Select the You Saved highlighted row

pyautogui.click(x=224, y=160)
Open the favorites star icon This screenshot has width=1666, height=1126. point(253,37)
--
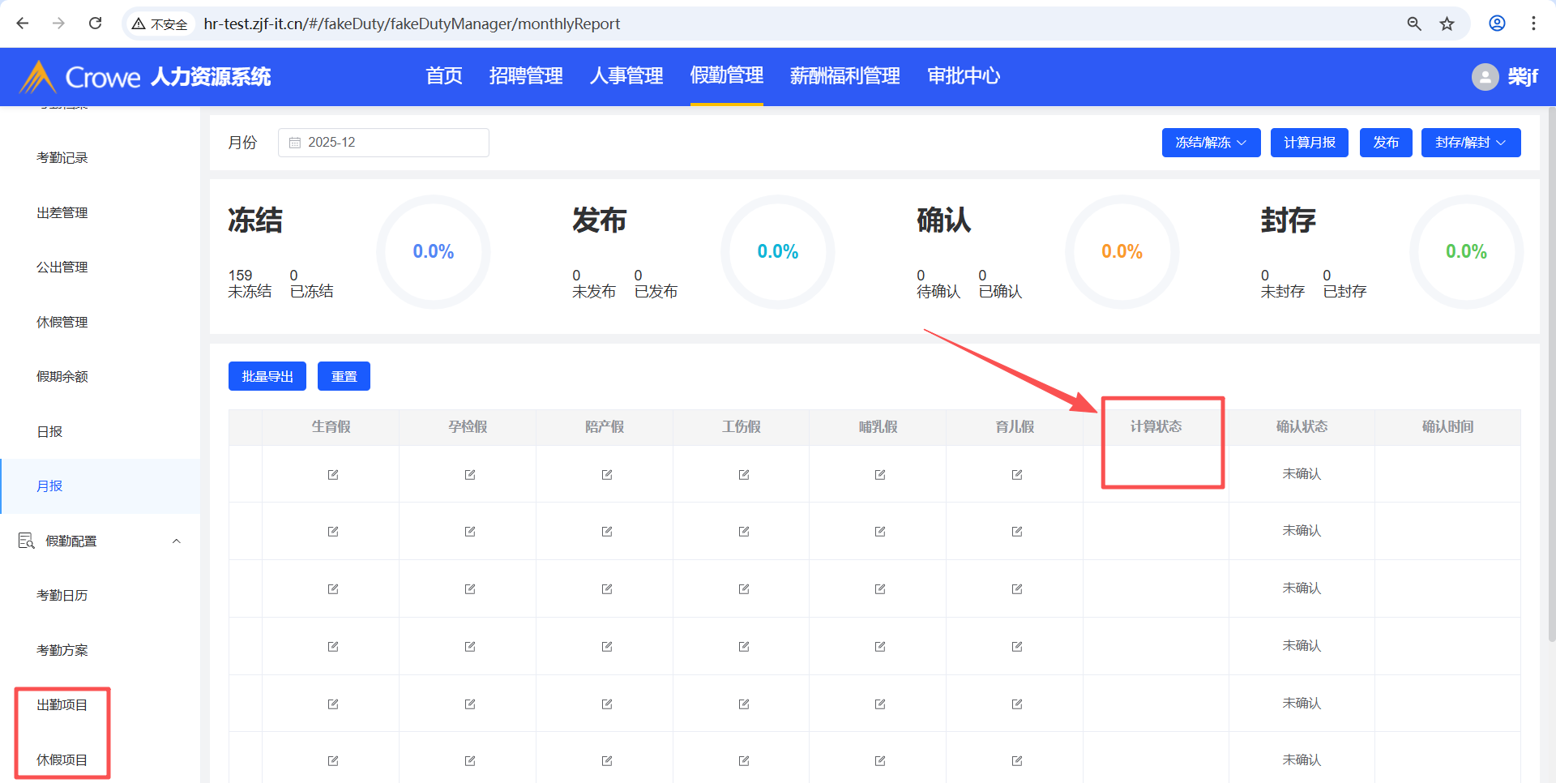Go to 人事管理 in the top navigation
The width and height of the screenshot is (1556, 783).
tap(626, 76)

# What is expected:
Reproduce the listing word for word, starting at the line with "Select the You Saved highlighted row" and ending at the line with "Open the favorites".

# Output below:
Select the You Saved highlighted row

pyautogui.click(x=224, y=160)
Open the favorites star icon This screenshot has width=1666, height=1126. point(253,37)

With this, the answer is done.